- _Task directions_
Find every line in the records that contains the string "table", matching case exactly, and copy each of those lines.

- _Material for this task_
************

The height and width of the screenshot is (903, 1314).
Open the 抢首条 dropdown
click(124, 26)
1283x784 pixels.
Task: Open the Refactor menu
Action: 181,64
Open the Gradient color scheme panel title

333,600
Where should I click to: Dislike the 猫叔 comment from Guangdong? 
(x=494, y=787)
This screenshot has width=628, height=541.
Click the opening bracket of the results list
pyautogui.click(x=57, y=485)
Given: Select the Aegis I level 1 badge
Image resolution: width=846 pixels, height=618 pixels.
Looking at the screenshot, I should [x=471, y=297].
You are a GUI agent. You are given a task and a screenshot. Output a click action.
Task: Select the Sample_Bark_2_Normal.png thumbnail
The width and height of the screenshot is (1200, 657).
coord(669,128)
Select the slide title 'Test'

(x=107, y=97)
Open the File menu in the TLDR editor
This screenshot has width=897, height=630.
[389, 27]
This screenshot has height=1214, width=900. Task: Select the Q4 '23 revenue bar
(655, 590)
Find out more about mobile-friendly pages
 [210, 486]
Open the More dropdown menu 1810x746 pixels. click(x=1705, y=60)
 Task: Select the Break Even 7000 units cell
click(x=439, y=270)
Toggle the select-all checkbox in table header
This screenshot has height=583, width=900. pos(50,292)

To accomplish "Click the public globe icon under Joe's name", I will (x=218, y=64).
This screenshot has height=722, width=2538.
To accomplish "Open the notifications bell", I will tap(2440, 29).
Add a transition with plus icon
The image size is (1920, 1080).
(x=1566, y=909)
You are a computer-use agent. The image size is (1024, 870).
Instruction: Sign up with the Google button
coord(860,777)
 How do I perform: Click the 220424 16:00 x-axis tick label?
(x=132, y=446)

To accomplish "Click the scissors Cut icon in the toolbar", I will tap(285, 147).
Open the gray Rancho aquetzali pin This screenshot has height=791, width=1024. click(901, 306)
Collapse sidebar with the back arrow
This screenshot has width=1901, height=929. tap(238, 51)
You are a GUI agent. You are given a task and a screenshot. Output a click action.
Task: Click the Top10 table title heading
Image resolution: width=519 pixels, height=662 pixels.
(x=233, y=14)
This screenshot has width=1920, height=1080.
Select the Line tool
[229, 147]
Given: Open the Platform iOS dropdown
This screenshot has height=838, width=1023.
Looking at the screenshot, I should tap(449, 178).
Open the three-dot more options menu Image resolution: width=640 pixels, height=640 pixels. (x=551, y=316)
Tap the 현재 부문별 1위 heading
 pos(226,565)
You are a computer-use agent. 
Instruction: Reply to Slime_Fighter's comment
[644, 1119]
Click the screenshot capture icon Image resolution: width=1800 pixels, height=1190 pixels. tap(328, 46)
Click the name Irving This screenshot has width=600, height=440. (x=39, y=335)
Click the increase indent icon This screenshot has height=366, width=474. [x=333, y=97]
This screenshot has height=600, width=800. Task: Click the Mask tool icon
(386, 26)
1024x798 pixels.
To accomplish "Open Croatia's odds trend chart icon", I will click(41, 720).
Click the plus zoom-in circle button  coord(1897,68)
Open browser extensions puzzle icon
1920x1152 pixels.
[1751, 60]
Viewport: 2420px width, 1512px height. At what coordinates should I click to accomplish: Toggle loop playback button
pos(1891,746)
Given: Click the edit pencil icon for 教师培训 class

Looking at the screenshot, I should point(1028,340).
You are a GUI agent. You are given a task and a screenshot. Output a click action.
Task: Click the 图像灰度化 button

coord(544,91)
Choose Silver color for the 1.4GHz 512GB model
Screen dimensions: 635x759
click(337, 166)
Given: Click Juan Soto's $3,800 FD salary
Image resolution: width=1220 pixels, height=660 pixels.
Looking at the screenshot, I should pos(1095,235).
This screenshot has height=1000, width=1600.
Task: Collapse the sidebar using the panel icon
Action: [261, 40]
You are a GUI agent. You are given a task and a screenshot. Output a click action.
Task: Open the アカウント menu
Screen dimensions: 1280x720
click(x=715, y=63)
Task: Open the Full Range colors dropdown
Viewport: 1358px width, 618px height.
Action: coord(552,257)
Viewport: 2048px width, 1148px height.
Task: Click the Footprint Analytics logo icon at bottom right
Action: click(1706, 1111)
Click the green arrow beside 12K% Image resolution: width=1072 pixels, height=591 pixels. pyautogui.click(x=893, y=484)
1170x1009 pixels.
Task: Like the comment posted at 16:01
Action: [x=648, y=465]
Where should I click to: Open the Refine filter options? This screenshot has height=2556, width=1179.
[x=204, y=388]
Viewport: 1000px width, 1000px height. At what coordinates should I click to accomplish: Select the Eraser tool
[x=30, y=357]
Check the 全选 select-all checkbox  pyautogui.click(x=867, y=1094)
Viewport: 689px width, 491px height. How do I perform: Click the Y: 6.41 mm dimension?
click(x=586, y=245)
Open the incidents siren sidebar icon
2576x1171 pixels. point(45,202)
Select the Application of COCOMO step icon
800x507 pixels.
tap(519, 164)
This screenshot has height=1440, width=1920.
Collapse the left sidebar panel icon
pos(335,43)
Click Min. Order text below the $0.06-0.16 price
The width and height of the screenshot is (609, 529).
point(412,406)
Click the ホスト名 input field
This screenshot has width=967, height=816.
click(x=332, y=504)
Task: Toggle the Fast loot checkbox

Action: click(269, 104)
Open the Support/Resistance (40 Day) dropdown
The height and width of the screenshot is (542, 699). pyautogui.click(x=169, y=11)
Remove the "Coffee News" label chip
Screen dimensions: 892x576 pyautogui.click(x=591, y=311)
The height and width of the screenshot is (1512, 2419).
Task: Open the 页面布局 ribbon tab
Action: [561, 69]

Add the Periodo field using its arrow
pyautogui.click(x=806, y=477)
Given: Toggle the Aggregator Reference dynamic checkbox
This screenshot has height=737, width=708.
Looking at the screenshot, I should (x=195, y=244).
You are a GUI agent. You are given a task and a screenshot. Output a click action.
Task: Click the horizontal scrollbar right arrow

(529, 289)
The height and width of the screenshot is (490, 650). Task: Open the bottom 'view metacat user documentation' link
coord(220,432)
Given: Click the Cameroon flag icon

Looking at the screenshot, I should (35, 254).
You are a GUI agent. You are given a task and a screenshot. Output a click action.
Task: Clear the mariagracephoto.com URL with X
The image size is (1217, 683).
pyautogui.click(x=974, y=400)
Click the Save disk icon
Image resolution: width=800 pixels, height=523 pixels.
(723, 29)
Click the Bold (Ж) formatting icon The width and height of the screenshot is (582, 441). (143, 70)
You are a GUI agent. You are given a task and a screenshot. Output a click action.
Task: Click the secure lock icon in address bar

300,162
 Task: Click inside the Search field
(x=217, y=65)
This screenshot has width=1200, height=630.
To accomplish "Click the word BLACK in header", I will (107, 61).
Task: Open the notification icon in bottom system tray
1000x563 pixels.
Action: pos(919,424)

************

- _Full solution_
Toggle the select-all checkbox in table header
Task: Click the Top10 table title heading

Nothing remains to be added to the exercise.